Screenshot grounding data:
--------------------------------------------------

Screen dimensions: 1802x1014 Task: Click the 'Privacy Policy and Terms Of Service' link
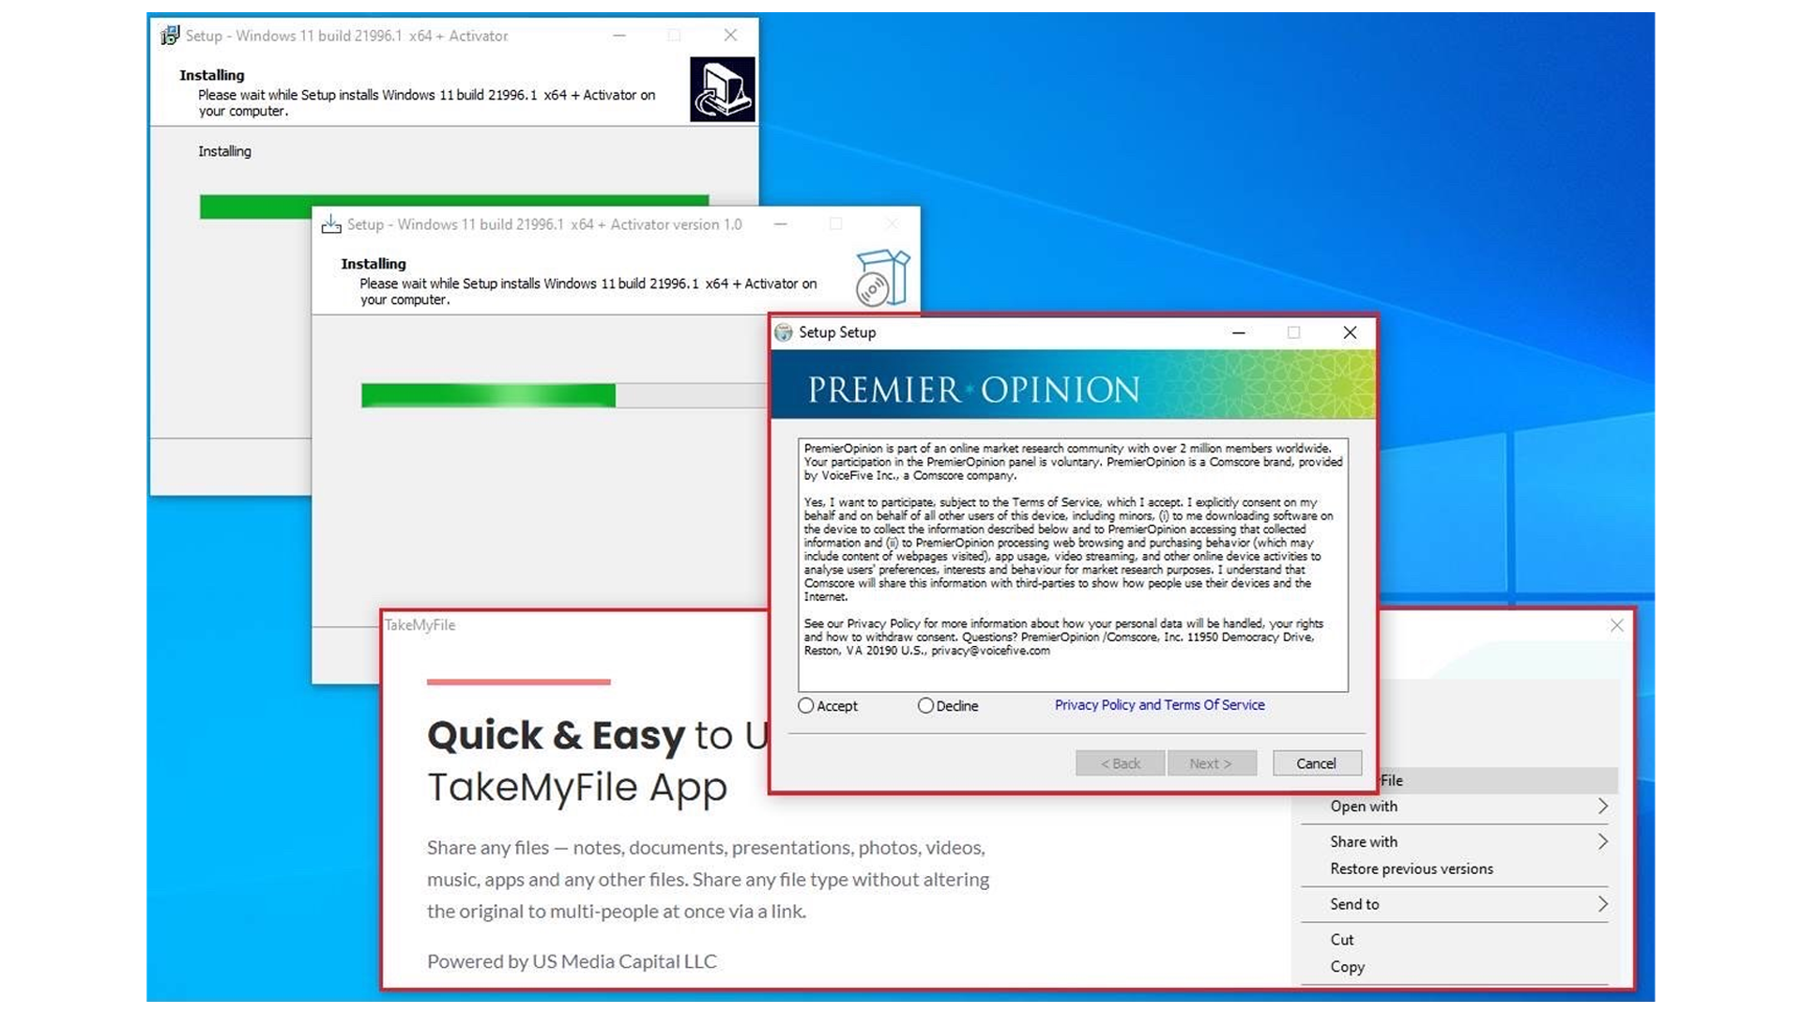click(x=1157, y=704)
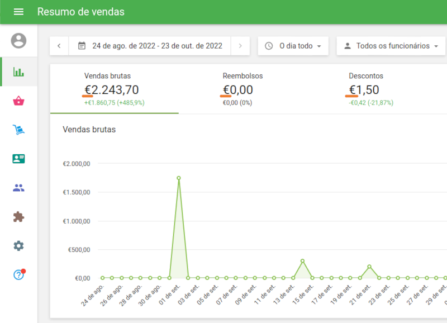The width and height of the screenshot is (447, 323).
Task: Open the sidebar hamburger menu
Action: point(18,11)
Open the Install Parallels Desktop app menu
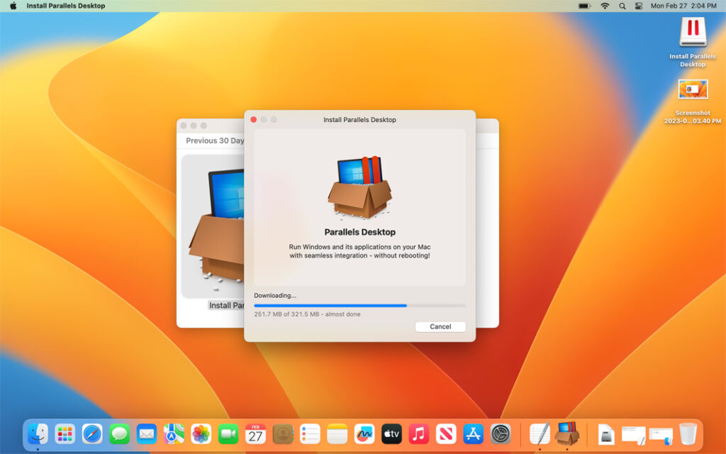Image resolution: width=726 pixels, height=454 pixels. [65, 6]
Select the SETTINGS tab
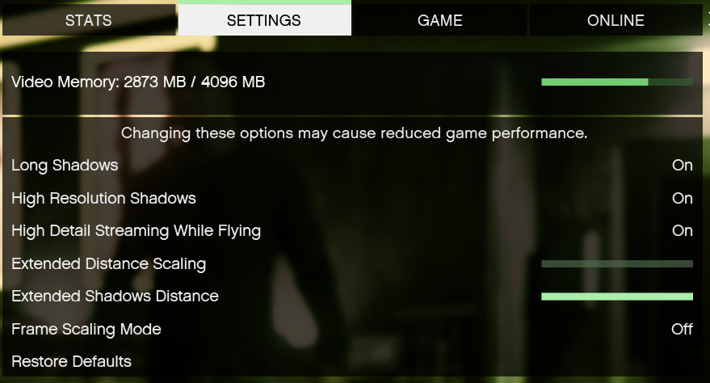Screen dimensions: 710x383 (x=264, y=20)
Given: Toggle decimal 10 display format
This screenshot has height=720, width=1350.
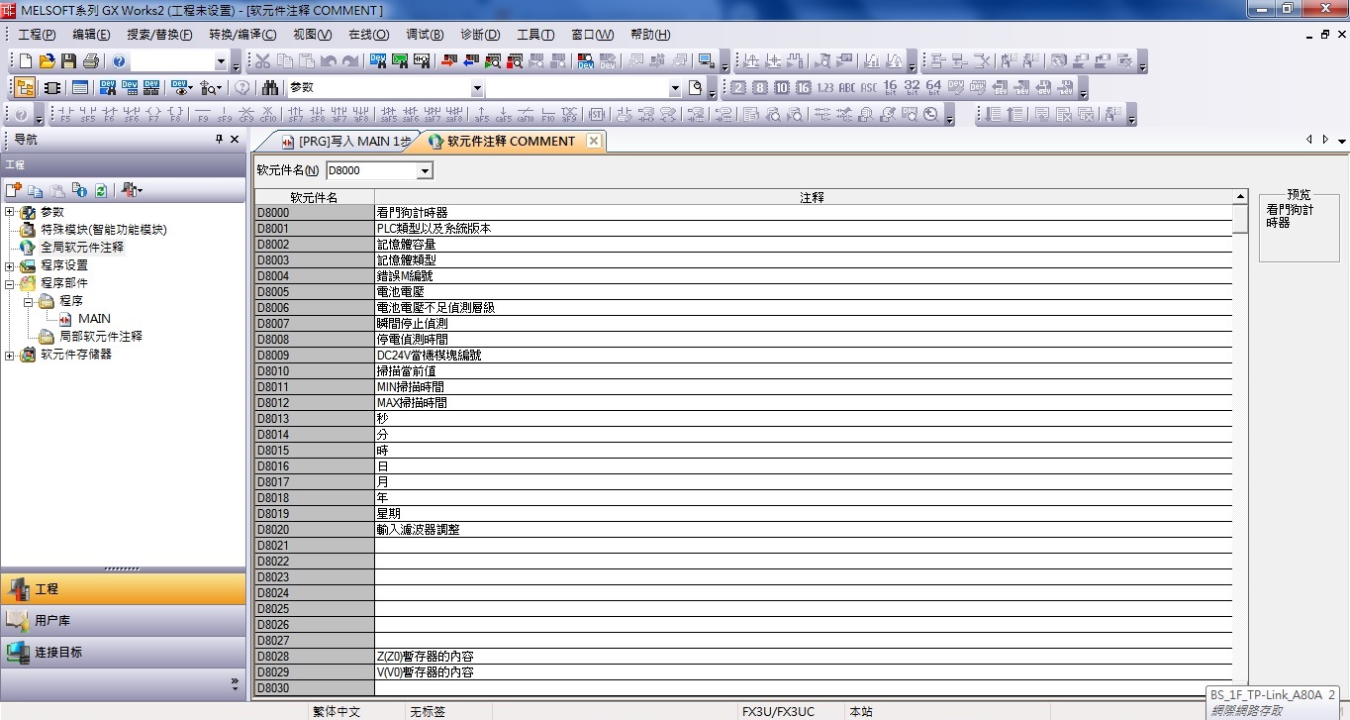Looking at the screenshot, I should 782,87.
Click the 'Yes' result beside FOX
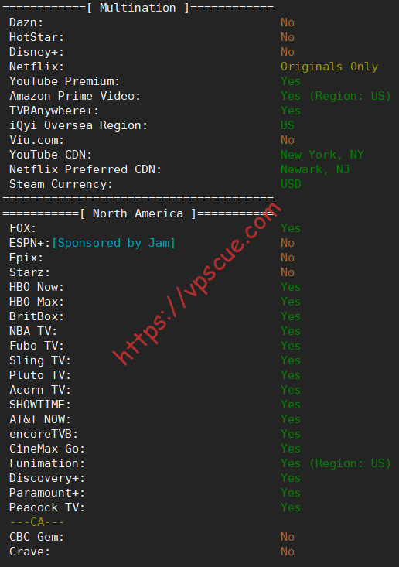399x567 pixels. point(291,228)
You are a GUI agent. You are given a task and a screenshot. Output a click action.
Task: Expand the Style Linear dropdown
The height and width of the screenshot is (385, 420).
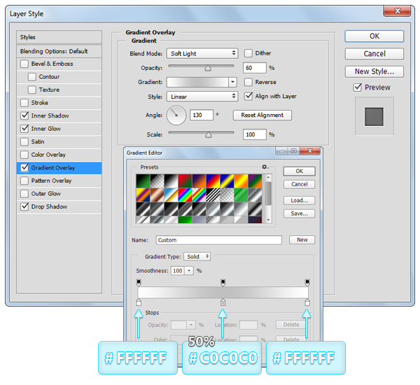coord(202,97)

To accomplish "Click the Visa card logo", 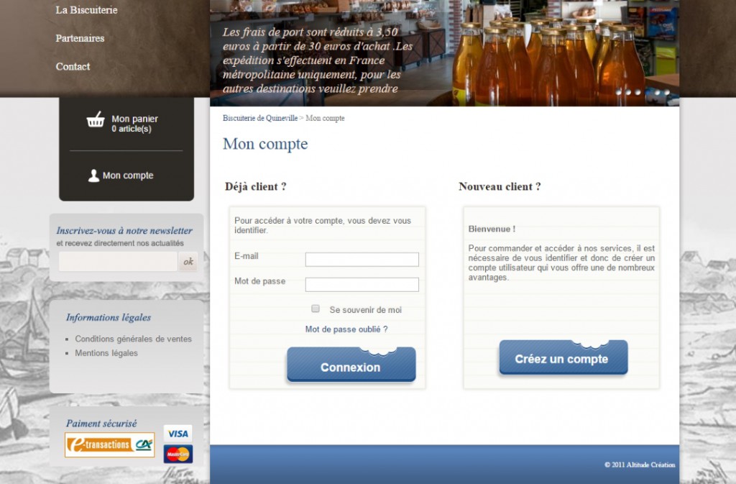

--------------------------------------------------

(WORK TASK): Exactly as they stand, retype all the entries, but omit the pictures.

(PROBLEM SOLUTION):
Screen dimensions: 1802x1014 Task: Click the 'Privacy Policy and Terms Of Service' link
click(x=1157, y=704)
The width and height of the screenshot is (447, 323).
Task: Open the sidebar hamburger menu
Action: point(18,11)
Open the Install Parallels Desktop app menu
Image resolution: width=726 pixels, height=454 pixels. [65, 6]
Select the SETTINGS tab
Screen dimensions: 710x383 (x=264, y=20)
Given: Toggle decimal 10 display format
This screenshot has height=720, width=1350.
Looking at the screenshot, I should 782,87.
Click the 'Yes' result beside FOX
399x567 pixels. point(291,228)
You are a GUI agent. You are given a task and a screenshot. Output a click action.
Task: Expand the Style Linear dropdown
The height and width of the screenshot is (385, 420).
coord(202,97)

To accomplish "Click the Visa card logo", 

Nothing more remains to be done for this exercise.